### RECORD DA USARE
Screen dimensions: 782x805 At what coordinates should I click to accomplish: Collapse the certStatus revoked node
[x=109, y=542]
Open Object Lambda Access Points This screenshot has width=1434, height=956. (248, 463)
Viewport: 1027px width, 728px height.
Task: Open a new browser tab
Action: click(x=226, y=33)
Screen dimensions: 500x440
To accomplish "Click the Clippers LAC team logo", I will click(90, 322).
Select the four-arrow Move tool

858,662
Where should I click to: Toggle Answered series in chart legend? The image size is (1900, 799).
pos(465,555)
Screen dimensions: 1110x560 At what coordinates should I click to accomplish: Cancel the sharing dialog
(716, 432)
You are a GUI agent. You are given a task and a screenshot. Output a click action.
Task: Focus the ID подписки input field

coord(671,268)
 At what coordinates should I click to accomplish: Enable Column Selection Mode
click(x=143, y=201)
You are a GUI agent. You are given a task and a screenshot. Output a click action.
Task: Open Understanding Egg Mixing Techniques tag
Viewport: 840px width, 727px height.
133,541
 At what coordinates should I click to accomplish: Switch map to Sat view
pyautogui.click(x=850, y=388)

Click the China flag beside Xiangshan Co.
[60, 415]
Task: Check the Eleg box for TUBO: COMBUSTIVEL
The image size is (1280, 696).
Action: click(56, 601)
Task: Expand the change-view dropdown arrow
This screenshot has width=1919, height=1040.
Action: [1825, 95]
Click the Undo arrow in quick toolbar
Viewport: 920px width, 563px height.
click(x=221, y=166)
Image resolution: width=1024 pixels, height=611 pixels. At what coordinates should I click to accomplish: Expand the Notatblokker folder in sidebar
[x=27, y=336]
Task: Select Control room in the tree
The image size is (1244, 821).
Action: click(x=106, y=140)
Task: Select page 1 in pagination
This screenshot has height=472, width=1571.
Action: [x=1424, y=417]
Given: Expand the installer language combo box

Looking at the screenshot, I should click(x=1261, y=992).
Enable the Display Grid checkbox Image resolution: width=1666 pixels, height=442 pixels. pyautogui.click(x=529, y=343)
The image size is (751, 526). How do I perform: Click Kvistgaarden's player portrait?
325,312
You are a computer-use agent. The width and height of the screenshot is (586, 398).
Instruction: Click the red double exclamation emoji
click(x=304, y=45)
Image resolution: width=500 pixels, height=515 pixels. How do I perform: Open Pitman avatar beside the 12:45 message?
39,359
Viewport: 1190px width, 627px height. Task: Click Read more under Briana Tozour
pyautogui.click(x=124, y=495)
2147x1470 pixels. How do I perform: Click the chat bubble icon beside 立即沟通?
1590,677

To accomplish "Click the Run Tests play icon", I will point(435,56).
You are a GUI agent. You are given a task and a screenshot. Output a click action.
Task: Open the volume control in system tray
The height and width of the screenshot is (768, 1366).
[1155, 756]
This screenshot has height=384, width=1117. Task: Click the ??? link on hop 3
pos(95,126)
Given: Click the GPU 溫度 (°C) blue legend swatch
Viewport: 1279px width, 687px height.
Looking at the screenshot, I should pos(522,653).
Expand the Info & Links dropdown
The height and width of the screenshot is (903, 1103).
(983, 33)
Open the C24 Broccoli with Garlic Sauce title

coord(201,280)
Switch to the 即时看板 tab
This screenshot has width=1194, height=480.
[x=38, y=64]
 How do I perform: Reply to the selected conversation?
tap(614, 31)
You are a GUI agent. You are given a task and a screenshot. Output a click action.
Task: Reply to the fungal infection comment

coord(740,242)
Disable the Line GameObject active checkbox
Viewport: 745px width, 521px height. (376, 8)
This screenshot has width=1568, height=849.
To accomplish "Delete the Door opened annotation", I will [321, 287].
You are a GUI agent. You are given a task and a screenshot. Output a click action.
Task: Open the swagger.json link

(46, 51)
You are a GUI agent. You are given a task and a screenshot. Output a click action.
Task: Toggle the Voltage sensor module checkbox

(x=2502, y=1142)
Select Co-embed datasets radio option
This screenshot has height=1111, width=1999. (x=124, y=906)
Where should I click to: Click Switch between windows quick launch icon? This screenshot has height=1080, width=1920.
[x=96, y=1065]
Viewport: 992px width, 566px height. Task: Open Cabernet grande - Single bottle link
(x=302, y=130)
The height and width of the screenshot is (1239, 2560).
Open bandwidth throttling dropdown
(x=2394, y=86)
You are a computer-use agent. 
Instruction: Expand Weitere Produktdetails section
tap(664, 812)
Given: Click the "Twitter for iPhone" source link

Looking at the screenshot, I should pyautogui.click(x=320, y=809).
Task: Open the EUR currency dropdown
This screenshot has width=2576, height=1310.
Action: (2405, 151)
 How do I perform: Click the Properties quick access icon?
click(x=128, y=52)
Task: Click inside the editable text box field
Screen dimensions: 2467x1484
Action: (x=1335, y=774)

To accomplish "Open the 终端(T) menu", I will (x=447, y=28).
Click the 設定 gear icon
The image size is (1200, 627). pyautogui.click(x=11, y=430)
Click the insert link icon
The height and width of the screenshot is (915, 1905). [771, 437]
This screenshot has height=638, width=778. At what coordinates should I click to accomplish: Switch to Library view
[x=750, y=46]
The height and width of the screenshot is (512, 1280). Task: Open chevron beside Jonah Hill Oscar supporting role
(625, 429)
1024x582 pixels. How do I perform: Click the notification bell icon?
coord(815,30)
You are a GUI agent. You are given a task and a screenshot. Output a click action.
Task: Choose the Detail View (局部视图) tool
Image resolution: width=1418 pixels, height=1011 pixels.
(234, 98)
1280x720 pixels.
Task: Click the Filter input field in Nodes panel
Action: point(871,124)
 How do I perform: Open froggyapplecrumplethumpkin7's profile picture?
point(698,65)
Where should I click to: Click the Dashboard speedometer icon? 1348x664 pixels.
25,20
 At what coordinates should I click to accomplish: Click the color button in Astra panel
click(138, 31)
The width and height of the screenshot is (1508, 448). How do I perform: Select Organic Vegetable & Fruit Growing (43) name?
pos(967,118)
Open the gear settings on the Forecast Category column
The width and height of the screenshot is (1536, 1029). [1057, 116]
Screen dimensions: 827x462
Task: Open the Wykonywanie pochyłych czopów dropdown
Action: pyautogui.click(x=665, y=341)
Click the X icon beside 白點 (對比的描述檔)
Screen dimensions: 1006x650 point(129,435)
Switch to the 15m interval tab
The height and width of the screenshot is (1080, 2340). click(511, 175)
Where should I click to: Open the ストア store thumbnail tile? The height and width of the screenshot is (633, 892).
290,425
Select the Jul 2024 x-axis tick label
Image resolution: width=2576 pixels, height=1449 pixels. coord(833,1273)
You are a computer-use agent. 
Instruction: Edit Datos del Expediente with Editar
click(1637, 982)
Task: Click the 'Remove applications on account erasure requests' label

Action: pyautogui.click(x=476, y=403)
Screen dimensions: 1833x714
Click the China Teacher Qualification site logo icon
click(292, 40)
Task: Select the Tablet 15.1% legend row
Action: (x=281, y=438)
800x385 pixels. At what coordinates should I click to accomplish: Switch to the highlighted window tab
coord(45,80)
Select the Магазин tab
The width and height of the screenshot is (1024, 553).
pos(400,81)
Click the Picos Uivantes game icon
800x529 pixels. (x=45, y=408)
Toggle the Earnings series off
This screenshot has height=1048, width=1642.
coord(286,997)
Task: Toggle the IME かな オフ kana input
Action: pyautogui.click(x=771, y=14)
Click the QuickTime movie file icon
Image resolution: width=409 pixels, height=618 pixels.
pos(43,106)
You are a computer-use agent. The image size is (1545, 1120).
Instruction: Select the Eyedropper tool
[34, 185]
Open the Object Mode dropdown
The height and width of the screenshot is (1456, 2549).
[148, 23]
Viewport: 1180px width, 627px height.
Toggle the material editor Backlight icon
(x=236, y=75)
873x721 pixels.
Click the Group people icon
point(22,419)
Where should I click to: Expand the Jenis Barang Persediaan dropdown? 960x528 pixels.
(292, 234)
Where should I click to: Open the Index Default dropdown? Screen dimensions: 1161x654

### LAVORO DA SVOLGERE
Ricopia senza alcuna modifica i record, dall'inizio fino alla riga che contiene "will click(90, 322).", inclusa.

### RISULTATO CORRETTO
Screen dimensions: 782x805 At what coordinates should I click to accomplish: Collapse the certStatus revoked node
[x=109, y=542]
Open Object Lambda Access Points This screenshot has width=1434, height=956. (248, 463)
Viewport: 1027px width, 728px height.
Task: Open a new browser tab
Action: click(x=226, y=33)
Screen dimensions: 500x440
To accomplish "Click the Clippers LAC team logo", I will click(90, 322).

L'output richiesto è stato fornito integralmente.